Teks yang Diberikan.
---*---

Jumat 14 May 2021 03:50 WIB

Gubernur di Jepang Tolak Alokasikan RS untuk Atlet Olimpiade

Pemerintah Kota Tokyo melaporkan 1.010 kasus Covid-19 pada Kamis (13/5).

Maskot Olimpiade Tokyo 2020 Miraitowa berpose dengan tampilan Simbol Olimpiade setelah upacara pembukaan simbol di Gn. Takao di Hachioji, Jepang, 14 April 14, 2021, untuk menandai 100 hari sebelum dimulainya Olimpiade Tokyo 2020.
Foto: EPA-EFE/KIM KYUNG-HOON
Maskot Olimpiade Tokyo 2020 Miraitowa berpose dengan tampilan Simbol Olimpiade setelah upacara pembukaan simbol di Gn. Takao di Hachioji, Jepang, 14 April 14, 2021, untuk menandai 100 hari sebelum dimulainya Olimpiade Tokyo 2020.

REPUBLIKA.CO.ID,TOKYO -- Gubernur Prefektur Chiba mengatakan tidak memiliki rencana untuk mengalokasikan tempat tidur di rumah sakit untuk atlet Olimpiade yang terinfeksi virus corona. Sikap Gubernur Chiba ini menambah daftar mereka yang menolak menyediakan perawatan preferensial untuk Olimpiade Tokyo.

Gubernur Chiba, Toshihito Kumagi, dikutip dari Kyodo, Kamis (13/5), telah meminta panitia penyelenggara Olimpiade dan Paralimpiade untuk tidak menguras sumber daya medis di prefekturnya di tengah lonjakan kasus Covid-19.Menyinggung harapan badan penyelenggara untuk bekerja sama dengan sekitar 30 rumah sakit di Tokyo dan sekitarnya selama Olimpiade, Kumagi mengatakan tidak mempertimbangkan untuk mengizinkan "tempat tidur yang berharga bagi pasien Covid-19" di prefektur tersebut untuk ditempati oleh atlet Olimpiade atau mereka yang bekerja untuk Olimpiade.

---*---

Data untuk Ditinjau.
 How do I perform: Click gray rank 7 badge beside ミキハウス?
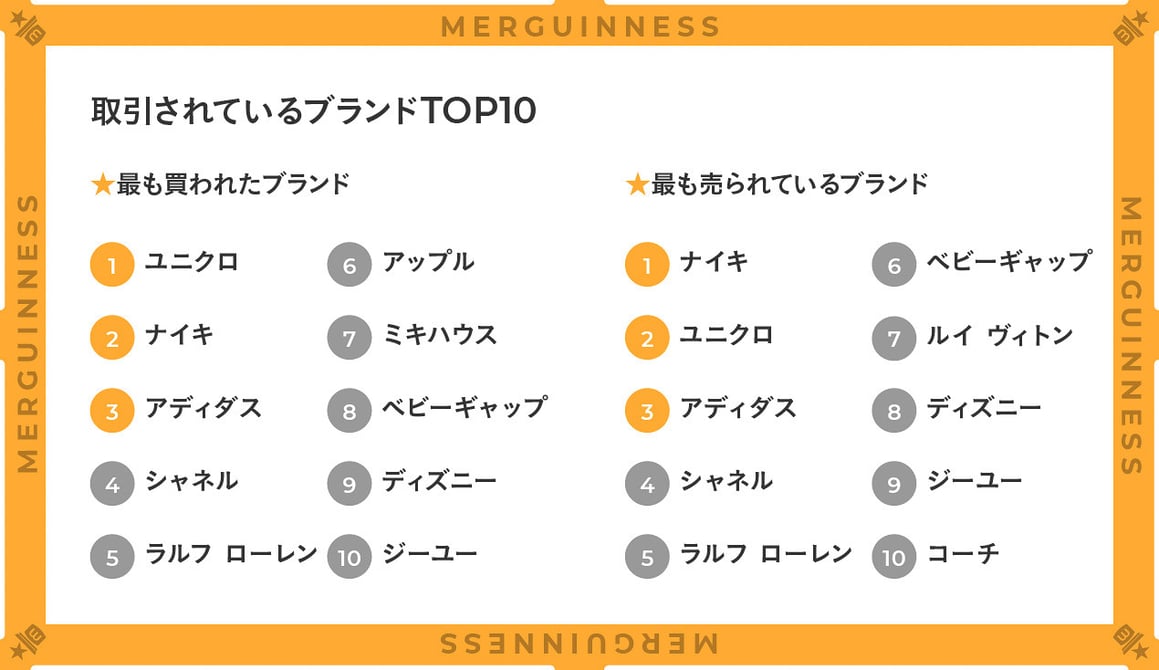pos(350,337)
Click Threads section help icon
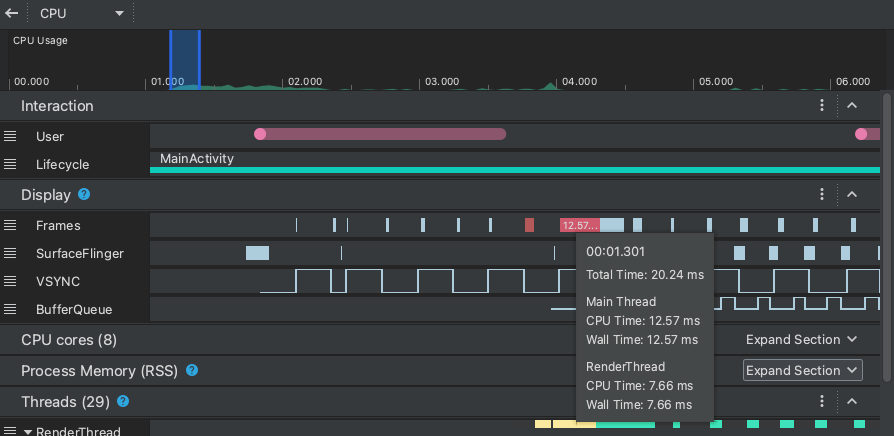 pyautogui.click(x=123, y=402)
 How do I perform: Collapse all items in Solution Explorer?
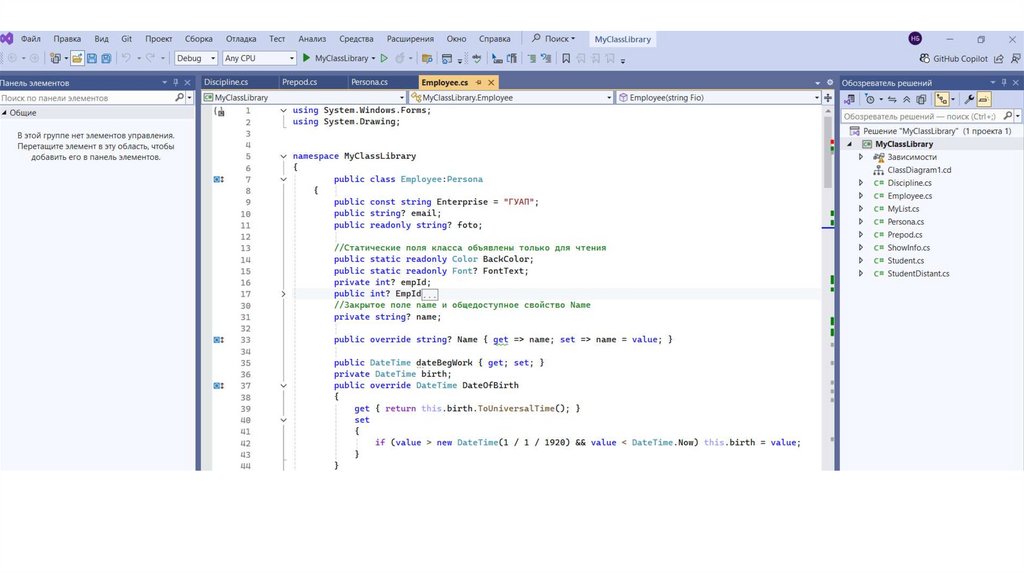(907, 99)
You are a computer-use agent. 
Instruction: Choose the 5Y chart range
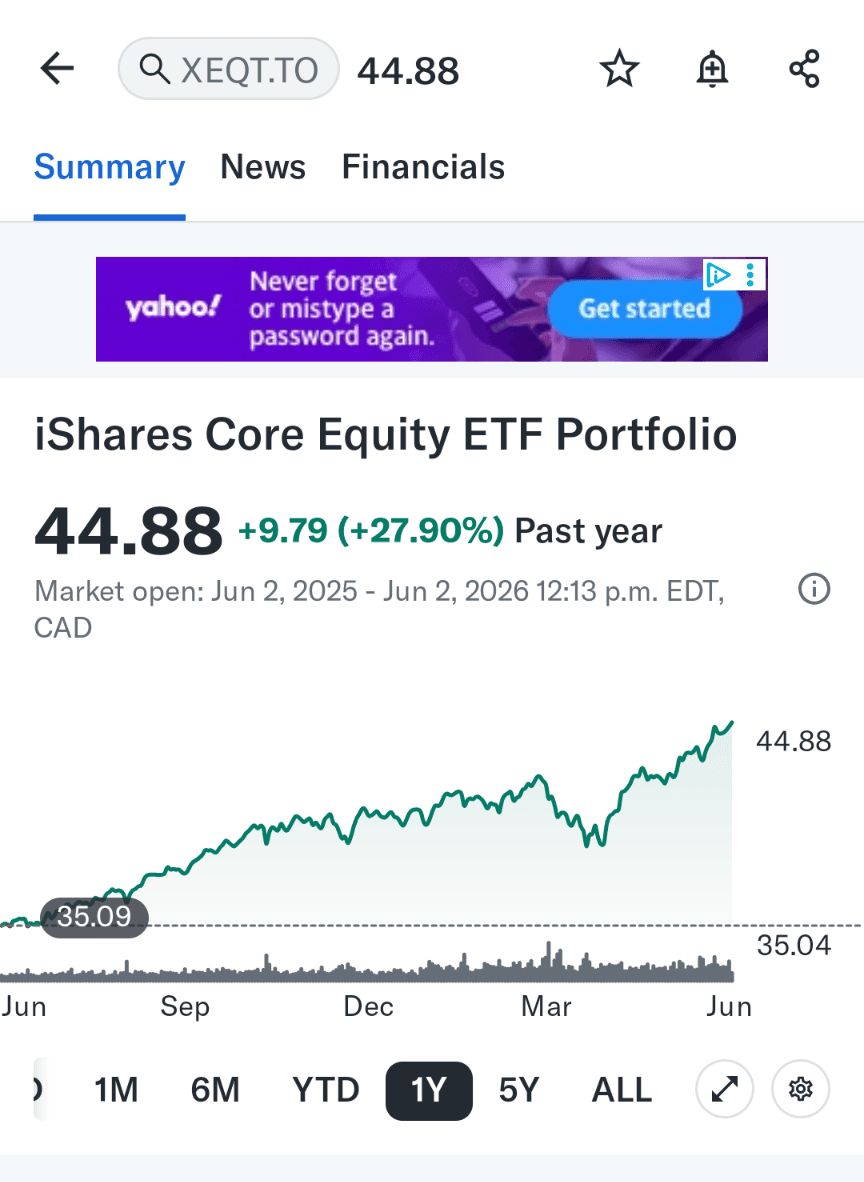click(519, 1090)
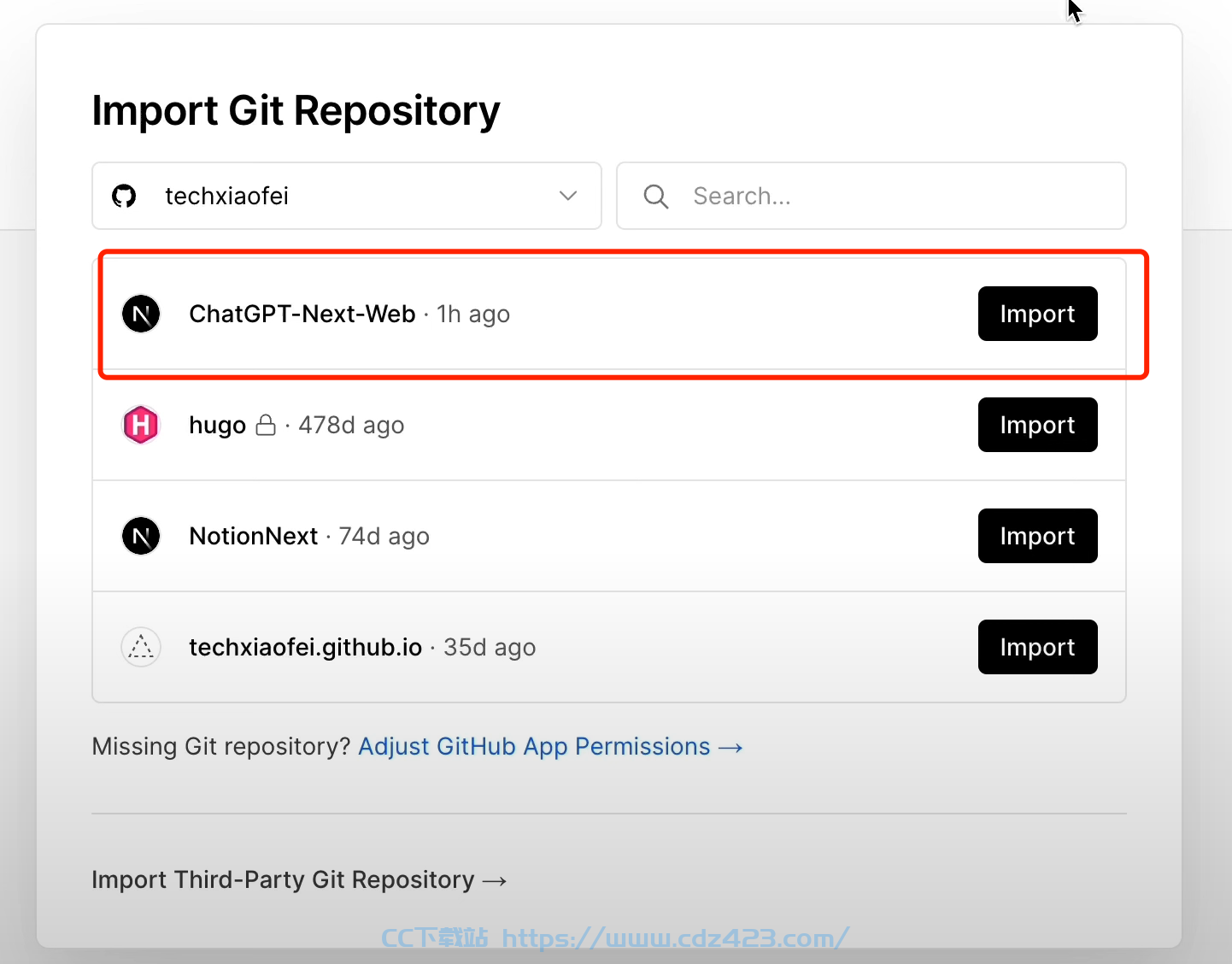The height and width of the screenshot is (964, 1232).
Task: Import the NotionNext repository
Action: point(1037,536)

---*---

Rincian Tugas. Tolong ringkas berita tentang sikap Gubernur Chiba terhadap atlet Olimpiade dalam dua kalimat.

Hasil Tugas. Gubernur Prefektur Chiba, Toshihito Kumagi, menyatakan tidak berencana mengalokasikan tempat tidur rumah sakit untuk atlet Olimpiade yang terinfeksi virus corona, sehingga menambah daftar pihak yang menolak menyediakan perawatan preferensial untuk Olimpiade Tokyo. Ia meminta panitia penyelenggara Olimpiade dan Paralimpiade agar tidak menguras sumber daya medis di prefekturnya di tengah lonjakan kasus Covid-19, dan tidak mempertimbangkan untuk mengizinkan tempat tidur bagi pasien Covid-19 ditempati oleh atlet atau pekerja Olimpiade.